50th Anniversary of the Ash Grove.

Posted in culture by preaprez on May 15th, 2007

Earl Monroe

On Melrose Avenue in West Hollywood there was a folk club called the Ash Grove. Most weekends during my high school years you could find me there. Unlike the time I sat in my classes at Fairfax High School, it was at the Ash Grove that I received my real education.

John Lee Hooker. Linda Ronstadt and the Stone Ponies (Linda always barefoot). Son House. Ry Cooder. The Nitty Gritty Dirt Band. The Chambers Brothers. Taj Mahal. Sonny Terry and Brownie McGee. Josh White. Doc Watson and Earl Monroe, Barbara Dane. Odetta. And more.

Ed Pearl ran the place. You would buy a ticket (sometimes) and you could sit and listen for as many sets at there were. Sometimes two. Sometimes four.

In the front, by the guitar shop, Ry Cooder would be hanging out just playing. My friends, Danny Fefferman and Dave Elson, of the Pseudo-Mountain Boys would play along.

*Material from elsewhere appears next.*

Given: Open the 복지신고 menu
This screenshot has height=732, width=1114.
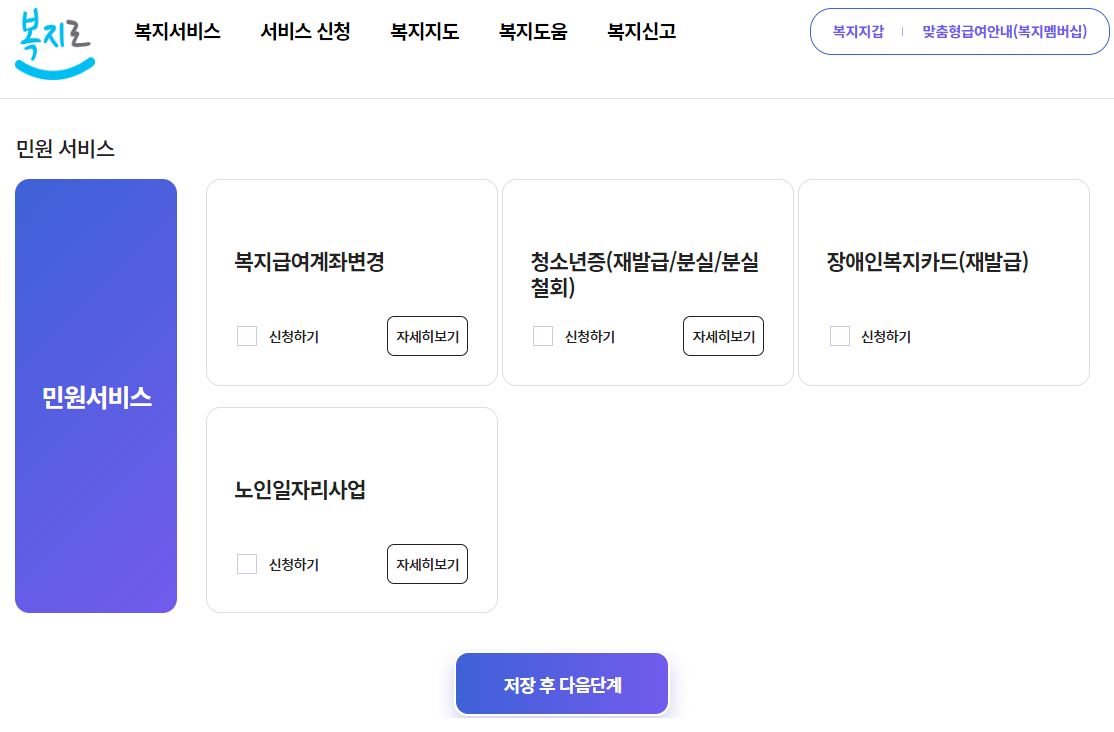Looking at the screenshot, I should (639, 31).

One rainy night in 1964, just sixteen, I pushed my way in for a fund-raiser for the students that had been arrested at Sproul Plaza in Berkeley during the Free Speech Movement. I don’t even remember who all was playing. I just remember it was history.

Next April, Ed Pearl is celebrating the 50th anniversary of the Ash Grove at UCLA. I’m going.

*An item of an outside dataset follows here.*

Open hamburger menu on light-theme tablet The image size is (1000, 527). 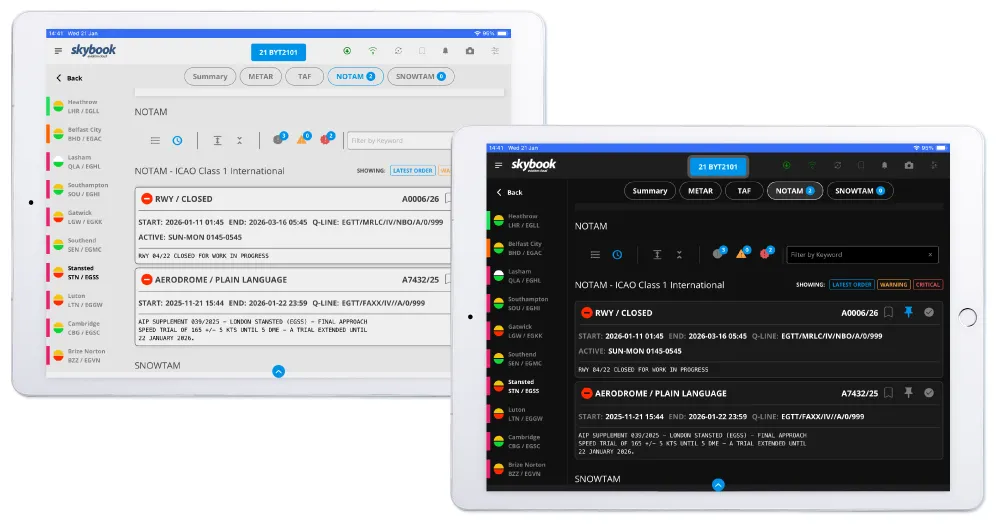tap(58, 51)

Can’t the state just pay us what they owe us?

Posted in Funding by preaprez on May 15th, 2007

There’s no question that there is a real problem facing our Teacher Retirement System, or TRS. But if there is crisis looming it is because the state has not fulfilled their responsibility to fund it. Local boards of education have paid their share. Teachers have paid our share. I pay 9.5% every paycheck into TRS.

For the past two years the state has taken a “holiday” from making their contribution. But now, rather than having the state pay their bill, some want to change the system to a 401(k)-style retirement system. This would turn it from a defined benifit system into a defined contribution system. This would cost the state more and reduce benefits.

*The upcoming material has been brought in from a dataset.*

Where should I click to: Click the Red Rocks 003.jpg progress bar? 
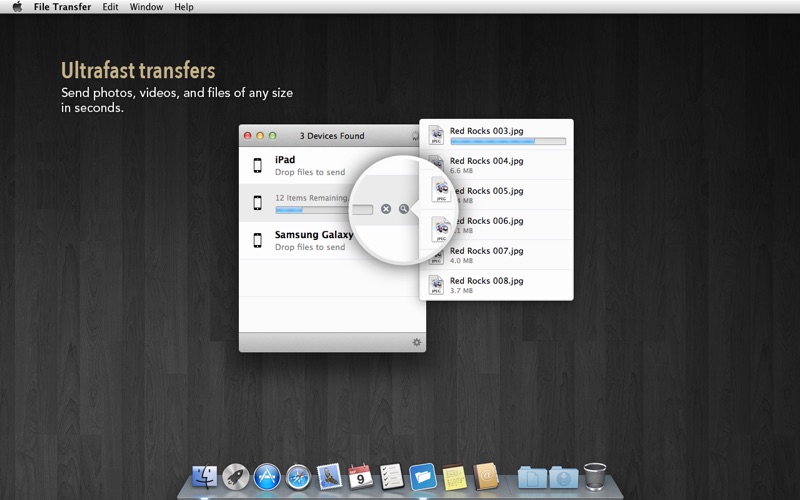(x=507, y=142)
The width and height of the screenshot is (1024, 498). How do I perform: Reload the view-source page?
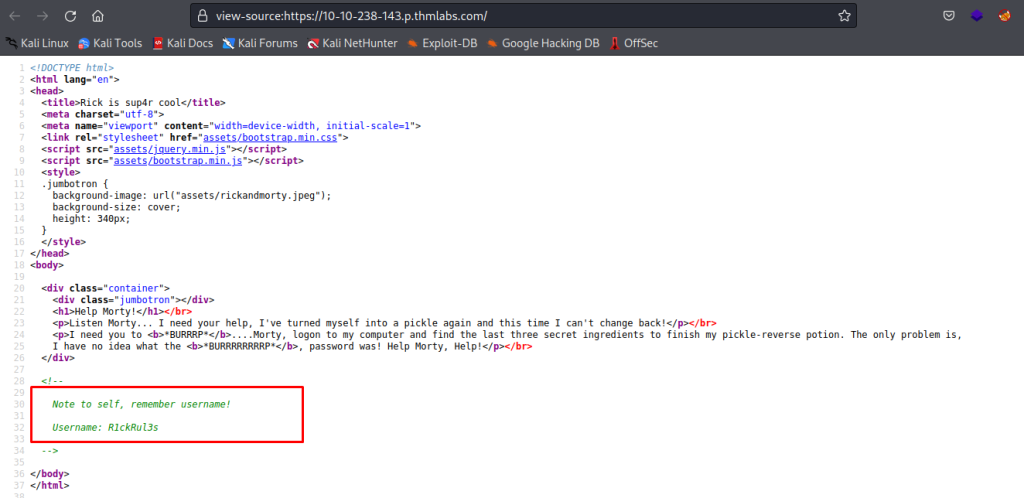point(70,16)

You would think those that are proposing this would be spending time thinking about a fair progressive revenue stream for funding our schools. But no.

According to the Illinois Retirement Security Initiative, working under the auspices of the Center for Tax and Budget Accountability, state lawmakers should instead focus on how to pay off the $40 billion debt run up by the five state-funded pension systems.

The Springfield Journal-Register reported:

“It was not our current (benefit) system that created Illinois’ unfunded pension liability, it was the state’s failure to fund the system,” said Jourlande Gabriel, author of the study. “Switching to a defined contribution system will not erase the debt. It will simply cost the state more money while depriving retirees of adequate benefits.”

The study warned that those with 401(k) style plans did significantly worse than those who are currently receiving defined benefits from TRS.